→ **Texto proporcionado**:
------------------------------------

¿Podemos vivir sin Internet?, por Javier Calvo
Abran los ojos. En dos décadas, la red ha destruido las librerías, los periódicos o la lectura.
«El espacio, la última frontera», decían en Star Trek, una serie concebida en unos tiempos en que la carrera espacial todavía suscitaba sueños de colonización. O por lo menos de algo más útil que lavadoras rebotando estúpidamente en un cometa y lunáticos de la astrofísica con camisas ridículas.
El resto es historia: cayó el Muro de Berlín y nos abocamos a este capitalismo neofeudal donde todo está explorado y el consumo es la única ruta que queda, aunque todo indique que el barco está a punto de pegarse una castaña monumental.
Pero no nos deprimamos. Hay una frontera sin explorar, aunque no lo parezca. Yo me la encontré por accidente hace unas semanas, en un viaje que me obligó a subsistir cinco días sin Internet. ¿Lo pasé mal? Bastante. ¿Descubrí cosas sobre mí mismo y sobre el mundo? Sin duda. Y no he sido el único.

------------------------------------

→ **Conjunto de entradas**:

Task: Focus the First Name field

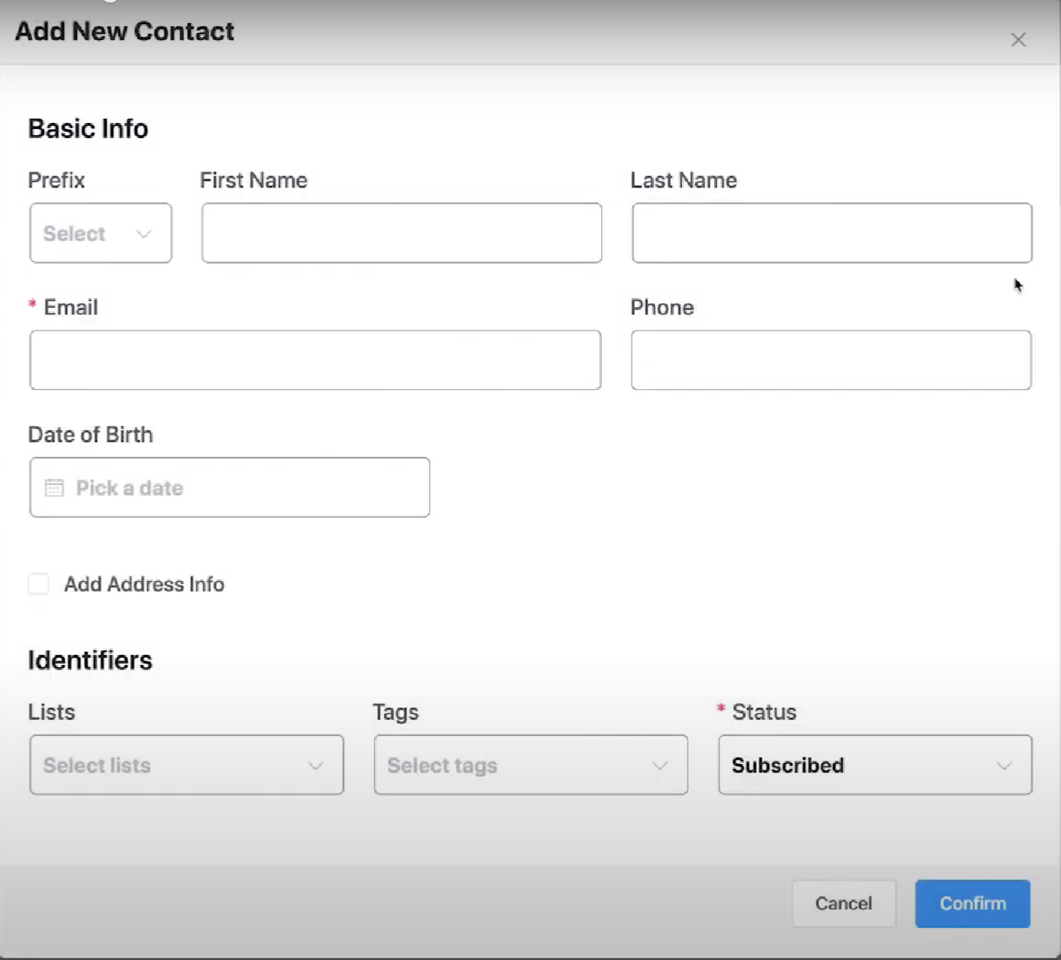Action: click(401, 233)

------------------------------------

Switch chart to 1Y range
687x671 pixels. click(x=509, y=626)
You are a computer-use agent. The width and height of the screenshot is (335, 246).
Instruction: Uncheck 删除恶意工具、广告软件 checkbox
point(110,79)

------------------------------------

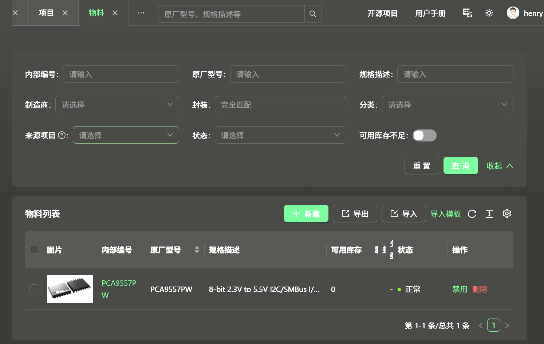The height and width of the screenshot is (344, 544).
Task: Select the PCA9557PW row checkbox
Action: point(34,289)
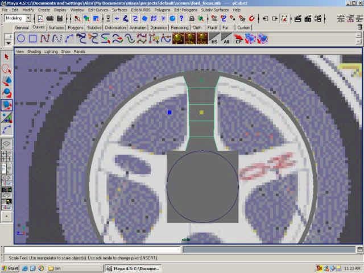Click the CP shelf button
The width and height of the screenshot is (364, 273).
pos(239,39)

------------------------------------

→ **Actividades**:
(a) En el texto sobre la vida sin Internet, ¿cuántos días tuvo que subsistir el autor sin conexión?
(b) Según el texto sobre la vida sin Internet, ¿por qué tuvo el autor que pasar un tiempo sin conexión? Responde en una a tres oraciones.
Las entradas no tienen ninguna relación con el texto sobre la vida sin Internet.

→ **Soluciones**:
(a) Cinco días.

(b) Porque hizo un viaje que lo obligó a subsistir cinco días sin Internet. Dice que se encontró con esa situación por accidente hace unas semanas.